Pnrr e occupazione nel rapporto di Assonime e Openpolis: nel Nordovest oltre il 46% degli interventi risulta fermo tra aggiudicazione ed esecuzione

Qui si concentrano distretti industriali avanzati, grandi poli logistici e manifatturieri, università, centri di ricerca e una domanda crescente di competenze tecniche specializzate.

Pnrr e occupazione nel rapporto di Assonime e Openpolis: nel Nordovest oltre il 46% degli interventi risulta fermo tra aggiudicazione ed esecuzione

Nel Nordovest il Pnrr si gioca una partita decisiva non solo sul piano infrastrutturale, ma soprattutto su quello dell’occupazione, della formazione e della tenuta sociale. Qui si concentrano distretti industriali avanzati, grandi poli logistici e manifatturieri, università, centri di ricerca e una domanda crescente di competenze tecniche specializzate. Proprio per questo, le misure del Piano dedicate al lavoro, agli Its e ai servizi educativi assumono nel Nordovest un valore cruciale. Il rapporto «Pnrr Watch» di Assonime e Openpolis evidenzia però un quadro fatto di luci e ombre. Da un lato, il Programma Gol ha restituito centralità ai Centri per l’impiego e ampliato il numero di utenti coinvolti nelle politiche attive. Dall’altro, persistono difficoltà nel trasformare la presa in carico dei lavoratori fragili in occupazione stabile e qualificata. Una criticità che nel Nordovest pesa particolarmente: qui il mercato del lavoro continua a richiedere figure tecniche e professionali altamente specializzate, mentre molte imprese denunciano carenza di competenze adeguate. Il nodo degli Its è emblematico. Il sistema degli Istituti tecnologici superiori dovrebbe rappresentare il ponte tra formazione e industria, soprattutto in territori come la Lombardia e il Piemonte, dove automotive, meccatronica, aerospazio, logistica e transizione digitale stanno ridefinendo il tessuto produttivo.
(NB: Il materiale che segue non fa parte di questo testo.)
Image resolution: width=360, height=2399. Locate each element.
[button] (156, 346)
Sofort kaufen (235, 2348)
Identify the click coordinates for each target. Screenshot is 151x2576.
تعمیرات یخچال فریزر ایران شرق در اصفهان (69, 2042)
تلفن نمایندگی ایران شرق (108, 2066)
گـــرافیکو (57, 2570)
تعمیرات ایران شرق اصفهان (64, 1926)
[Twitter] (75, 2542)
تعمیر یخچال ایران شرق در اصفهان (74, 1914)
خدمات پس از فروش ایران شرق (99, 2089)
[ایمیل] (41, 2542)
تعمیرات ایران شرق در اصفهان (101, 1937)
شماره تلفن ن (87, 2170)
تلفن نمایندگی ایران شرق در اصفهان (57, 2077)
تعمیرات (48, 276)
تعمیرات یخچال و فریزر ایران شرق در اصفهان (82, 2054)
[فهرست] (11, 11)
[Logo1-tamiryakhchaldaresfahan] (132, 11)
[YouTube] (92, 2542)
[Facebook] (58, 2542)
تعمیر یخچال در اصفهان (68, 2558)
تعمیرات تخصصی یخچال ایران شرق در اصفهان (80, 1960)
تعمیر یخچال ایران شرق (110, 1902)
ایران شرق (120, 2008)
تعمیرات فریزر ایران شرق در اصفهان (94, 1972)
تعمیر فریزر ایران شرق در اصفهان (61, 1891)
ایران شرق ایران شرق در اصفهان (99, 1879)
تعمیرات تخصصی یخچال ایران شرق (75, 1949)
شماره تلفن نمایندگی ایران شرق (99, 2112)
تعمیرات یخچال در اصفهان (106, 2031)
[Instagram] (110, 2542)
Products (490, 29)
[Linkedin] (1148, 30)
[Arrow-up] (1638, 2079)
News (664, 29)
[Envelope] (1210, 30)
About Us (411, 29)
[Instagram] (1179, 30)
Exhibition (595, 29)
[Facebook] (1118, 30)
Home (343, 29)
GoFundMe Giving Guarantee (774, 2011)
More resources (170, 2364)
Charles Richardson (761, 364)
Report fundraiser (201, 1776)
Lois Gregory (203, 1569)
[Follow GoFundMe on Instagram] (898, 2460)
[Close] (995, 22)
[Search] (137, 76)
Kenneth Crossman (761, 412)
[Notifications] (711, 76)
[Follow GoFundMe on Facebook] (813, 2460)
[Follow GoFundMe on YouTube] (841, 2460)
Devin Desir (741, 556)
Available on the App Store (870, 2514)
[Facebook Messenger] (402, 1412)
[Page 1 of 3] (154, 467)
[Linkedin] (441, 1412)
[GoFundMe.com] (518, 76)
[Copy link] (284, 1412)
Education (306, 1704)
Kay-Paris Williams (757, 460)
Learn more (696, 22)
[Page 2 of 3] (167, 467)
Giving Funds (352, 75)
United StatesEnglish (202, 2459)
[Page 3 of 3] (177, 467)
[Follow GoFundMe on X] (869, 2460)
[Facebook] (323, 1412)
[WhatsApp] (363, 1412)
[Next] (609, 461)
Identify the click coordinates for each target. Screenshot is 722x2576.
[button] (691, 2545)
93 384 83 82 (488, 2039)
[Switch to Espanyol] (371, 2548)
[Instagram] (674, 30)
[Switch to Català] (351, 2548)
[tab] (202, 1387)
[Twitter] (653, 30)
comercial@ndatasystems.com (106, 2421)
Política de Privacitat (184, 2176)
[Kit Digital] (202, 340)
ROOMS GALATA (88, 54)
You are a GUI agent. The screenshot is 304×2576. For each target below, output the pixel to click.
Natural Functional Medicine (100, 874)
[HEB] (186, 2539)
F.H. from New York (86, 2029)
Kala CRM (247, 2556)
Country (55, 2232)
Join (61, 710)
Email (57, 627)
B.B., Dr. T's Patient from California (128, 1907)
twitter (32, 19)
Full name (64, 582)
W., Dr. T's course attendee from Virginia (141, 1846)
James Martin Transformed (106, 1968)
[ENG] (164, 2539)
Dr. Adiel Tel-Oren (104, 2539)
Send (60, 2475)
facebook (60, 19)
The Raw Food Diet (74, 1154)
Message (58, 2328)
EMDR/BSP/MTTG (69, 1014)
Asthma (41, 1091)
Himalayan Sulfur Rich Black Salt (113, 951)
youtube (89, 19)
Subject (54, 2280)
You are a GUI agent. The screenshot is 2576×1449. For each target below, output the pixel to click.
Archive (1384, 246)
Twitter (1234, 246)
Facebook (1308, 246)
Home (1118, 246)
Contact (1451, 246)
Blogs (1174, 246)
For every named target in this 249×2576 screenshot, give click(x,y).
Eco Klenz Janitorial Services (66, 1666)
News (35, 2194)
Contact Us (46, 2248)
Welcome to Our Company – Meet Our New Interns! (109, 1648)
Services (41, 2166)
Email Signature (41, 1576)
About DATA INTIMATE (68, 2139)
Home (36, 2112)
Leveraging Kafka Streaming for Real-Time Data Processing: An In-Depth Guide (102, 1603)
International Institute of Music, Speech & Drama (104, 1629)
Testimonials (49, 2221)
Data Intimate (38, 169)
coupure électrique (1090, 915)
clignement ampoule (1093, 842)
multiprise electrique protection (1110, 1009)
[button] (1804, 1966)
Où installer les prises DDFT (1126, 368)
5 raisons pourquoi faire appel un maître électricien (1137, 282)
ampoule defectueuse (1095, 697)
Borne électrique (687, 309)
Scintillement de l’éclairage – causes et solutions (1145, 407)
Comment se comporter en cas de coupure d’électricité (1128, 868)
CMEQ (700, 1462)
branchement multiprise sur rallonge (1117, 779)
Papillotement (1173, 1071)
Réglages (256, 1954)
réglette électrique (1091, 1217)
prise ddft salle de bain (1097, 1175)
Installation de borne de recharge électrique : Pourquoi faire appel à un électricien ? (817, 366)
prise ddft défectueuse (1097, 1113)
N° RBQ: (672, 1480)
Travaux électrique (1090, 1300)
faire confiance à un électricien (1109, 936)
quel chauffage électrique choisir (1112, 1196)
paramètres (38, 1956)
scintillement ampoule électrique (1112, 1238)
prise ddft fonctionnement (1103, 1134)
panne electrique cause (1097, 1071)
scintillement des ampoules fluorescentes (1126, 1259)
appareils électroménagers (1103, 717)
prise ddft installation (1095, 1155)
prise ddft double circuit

Eppure, nonostante gli 1,5 miliardi previsti dal Pnrr, l’avanzamento dei progetti resta lento e la spesa effettiva ancora molto contenuta; un quarto dell’offerta è comunque concentrato negli Its Academy della Lombardia. Oltre il 46% degli interventi risulta fermo tra aggiudicazione ed esecuzione. Una situazione che rischia di rallentare proprio quella trasformazione industriale di cui il Nordovest avrebbe maggiore bisogno per mantenere competitività a livello europeo. Anche sul fronte dei servizi educativi emergono ritardi significativi. Gli investimenti destinati ad asili nido, scuole dell’infanzia e mense scolastiche dovrebbero favorire soprattutto l’occupazione femminile e la conciliazione tra lavoro e vita privata. Nel Nordovest, dove il tasso di occupazione femminile è mediamente più alto rispetto ad altre aree del Paese ma ancora distante dagli standard europei, queste misure potrebbero avere un impatto importante. Tuttavia, l’aumento dei costi delle materie prime, i rallentamenti amministrativi e le difficoltà di rendicontazione stanno frenando numerosi progetti.
In Liguria e Piemonte, a esempio, molti comuni di dimensioni medio-piccole stanno incontrando difficoltà operative nel rispettare le scadenze del 2026. Il problema più ampio, sottolinea il rapporto, riguarda però la governance complessiva del Piano. Mancano dati aggiornati e accessibili: le piattaforme informatiche restano frammentate e il monitoraggio appare ancora parziale. Una criticità che nel Nordovest rischia di tradursi in una gestione disomogenea delle opportunità: grandi città e territori industriali più strutturati riescono ad avanzare con maggiore velocità, mentre aree periferiche o amministrazioni meno attrezzate faticano a tenere il passo. Il rischio concreto è che il Pnrr, nato anche per ridurre i divari territoriali e sociali, finisca per accentuarli. Nel Nordovest questo significa vedere crescere ulteriormente la distanza tra metropoli attrattive come Milano o Torino e territori già fragili, dalle aree interne liguri fino a parte delle province industriali in riconversione. Eppure, proprio il Nordovest potrebbe diventare il laboratorio più avanzato per misurare l’efficacia reale del Piano ma la scadenza si avvicina.